Тюрьма переполнена. Женщины, дети, мужчины в гражданской одежде, раненые бойцы — все ютятся на огромном заасфальтированном дворе, огороженном с трех сторон высоким кирпичным забором. Колючая проволока протянута поверху; по углам — три сторожевые вышки с навесами от солнца, со сверкающими глазищами прожекторов, с пулеметами. Фасадной стороной тюрьма смотрит в город. Туда же выходят массивные чугунные ворота и небольшое, затененное деревьями помещение комендатуры, где мне пришлось побывать. Тюрьма многоэтажная, с большим количеством лестниц, переходов. На первом этаже пленных сортируют: часть попадает в верхние этажи, а оттуда их увозят в закрытых машинах, а остальных выгоняют во двор, под палящие лучи солнца. Сюда переводятся все, кого гестаповцы считают не опасными для себя.
Мне повезло: я оказался во дворе. Каково же было мое удивление, когда я обнаружил здесь знакомых. Особенно обрадовался встрече с воспитанниками нашего полка — Петькой и Сашей. С Петькой мы были одногодки. Худенький, шустрый, с тонким, будто принюхивающимся носом, он частенько страдал от изобретательных ребячьих проделок и шуток. Саша на пару годков постарше, но нерешительный, застенчивый паренек, расплачивавшийся за это тем, что частенько дежурил по субботам и воскресеньям, вызывая по утрам своим голосистым горном бойцов на зарядку. Были здесь пацаны и из других полков, но эти в счет не шли: им еще не было и десяти!
— Ленька! Ты? — затряс меня за плечи Петька. — Как попал сюда, расскажи. Мы-то считали, что весь Северный остров смели начисто. Там, говорят, фугаски-многотонки кидали!
— Черт их разберет, многотонки или нет, — ответил я, чувствуя захлестнувшую меня радость: «Теперь я не один и есть с кем поговорить, с кем посоветоваться!»
— Петь, а где твой брат? — спросил я.
— Э-э! И не спрашивай, — развел руками Петька, — как остался в субботу дома, так и баста — не виделся я с ним.
— А мои родители не успели вернуться! — заметил я. — Кто знает, где они теперь… Слушай, а ты, часом, ничего не слышал о Вовке?
— Ничего! Знаю, что госпиталь фашисты захватили сразу и несколько раз прорывались к нам, на Центральный, через Холмские ворота. Наверное, погиб твой кореш!
Мы сбились тесной группкой в тени забора и закидывали друг друга вопросами. Честно говоря, раньше я принадлежал к компании ребят, не жаловавших Петьку.

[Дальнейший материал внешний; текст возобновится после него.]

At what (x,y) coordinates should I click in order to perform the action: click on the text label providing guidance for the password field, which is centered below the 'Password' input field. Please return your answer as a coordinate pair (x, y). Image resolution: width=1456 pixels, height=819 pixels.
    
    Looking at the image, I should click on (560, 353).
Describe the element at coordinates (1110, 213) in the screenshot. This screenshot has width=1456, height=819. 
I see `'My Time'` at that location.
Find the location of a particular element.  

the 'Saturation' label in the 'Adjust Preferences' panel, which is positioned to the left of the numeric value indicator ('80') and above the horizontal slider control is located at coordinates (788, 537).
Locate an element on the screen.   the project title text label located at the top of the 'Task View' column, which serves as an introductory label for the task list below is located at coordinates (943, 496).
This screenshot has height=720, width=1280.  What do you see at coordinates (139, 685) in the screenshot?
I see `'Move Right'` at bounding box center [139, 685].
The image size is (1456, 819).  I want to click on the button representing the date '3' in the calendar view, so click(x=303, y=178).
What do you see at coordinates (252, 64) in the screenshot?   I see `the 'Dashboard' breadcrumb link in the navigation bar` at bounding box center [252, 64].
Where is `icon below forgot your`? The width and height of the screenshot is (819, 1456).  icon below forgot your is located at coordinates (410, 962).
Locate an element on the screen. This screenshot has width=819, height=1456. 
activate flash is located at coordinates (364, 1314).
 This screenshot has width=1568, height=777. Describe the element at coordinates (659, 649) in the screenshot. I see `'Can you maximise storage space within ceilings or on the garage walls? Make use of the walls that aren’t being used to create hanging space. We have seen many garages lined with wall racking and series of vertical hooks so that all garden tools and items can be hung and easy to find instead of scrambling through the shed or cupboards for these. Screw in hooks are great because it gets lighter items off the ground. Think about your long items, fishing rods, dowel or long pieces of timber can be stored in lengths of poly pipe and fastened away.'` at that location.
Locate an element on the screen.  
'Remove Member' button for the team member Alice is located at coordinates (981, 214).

Но теперь и он, и Саша, и совсем незнакомые пацаны из 84-го полка казались мне старыми и близкими товарищами. Я, не колеблясь, отдал бы за любого из них жизнь. Старые обиды и счеты сразу забылись, и, думая об этом, я только мог удивляться, как это можно было ссориться по пустякам. Теперь нас свела большая беда, сблизило общее горе.
Вскоре я был в курсе всех дел в тюрьме, заочно познакомился с охраной и знал: хлеб и картошку дают утром и вечером, в середине дня — некое подобие политбеседы: сообщают о победах германских войск. «Их бин — дубина», фашистский начальник, собирает женщин и детей еще на одну беседу, часто заканчивающуюся мордобоем. «Их бин — дубина» всегда начинает рассуждать о прелестях русской песни и в заключение заставляет петь «Широка страна моя родная». Тех, кто не желает стараться, бьет тонким кожаным хлыстом.
Народ сюда согнали самый разношерстный. Были и такие, что открыто ругали Советскую власть, «комиссаров, продавшихся евреям». Эти здесь долго не задерживались: поговаривали, что их направляли на работу в местную полицию. Но большинство наши, советские, все больше командирские жены и дети.